• _Excerpt to read_
● ● ●

Machine Learning Engineer (Real-Time Inference Systems)

We are looking for a highly skilled and independent Machine Learning Engineer to lead the design and development of next-generation real-time inference services. This role involves building the core engine that powers large-scale algorithmic decision-making, serving billions of daily requests with extremely tight latency and performance requirements.

You will work at the intersection of machine learning, large-scale backend engineering, and business logic, creating robust, high-availability services capable of supporting massive traffic and dynamic real-time decisions. This is an opportunity to own mission-critical systems in a high-performance environment.

Responsibilities

  • Lead the design and development of low-latency algorithmic inference services handling billions of requests per day.

● ● ●

• _Information supplied_
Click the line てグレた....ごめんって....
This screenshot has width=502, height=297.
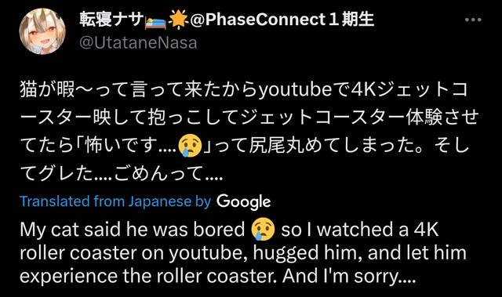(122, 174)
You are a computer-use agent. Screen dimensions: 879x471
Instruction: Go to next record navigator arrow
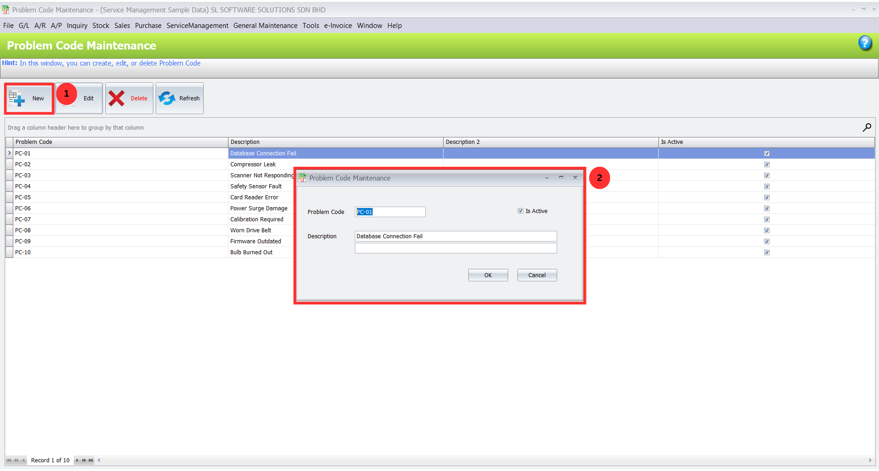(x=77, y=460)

● ● ●

• _Instructions_
a – In the job posting, how many requests per day are the inference services expected to handle?
b – Write a continuation of the machine learning engineer job posting, beginning right after its last line.
The entries are separate material, unrelated to the job posting.

• _Answers by task_
a – Billions of requests per day.

b –
  • Build and scale real-time decision-making engines, combining ML models with business logic under strict SLAs.
  • Work closely with data science teams to deploy models seamlessly into production.
  • Develop systems for model versioning, shadow deployments, and A/B testing in real time.
  • Ensure high availability, scalability, and observability across production services.
  • Continuously optimize latency, throughput, and cost-efficiency using modern tooling and performance techniques.
  • Collaborate cross-functionally with teams across Algo, Infrastructure, Product, Engineering, and Business.
  • Work independently and take ownership of solutions end-to-end.

Requirements

  • B.Sc. or M.Sc. in Computer Science, Software Engineering, or a related field.
  • 5+ years building high-performance backend or ML inference systems.
  • Strong expertise in Python and experience with low-latency serving frameworks (FastAPI, Triton, TorchServe, BentoML).
  • Experience with scalable architectures, message queues (Kafka, Pub/Sub), and asynchronous processing.
  • Deep understanding of ML model deployment, feature parity, and real-time monitoring.
  • Strong experience with cloud environments (AWS, GCP, OCI) and Kubernetes.
  • Hands-on experience with in-memory & NoSQL databases such as Redis, Aerospike, or Bigtable.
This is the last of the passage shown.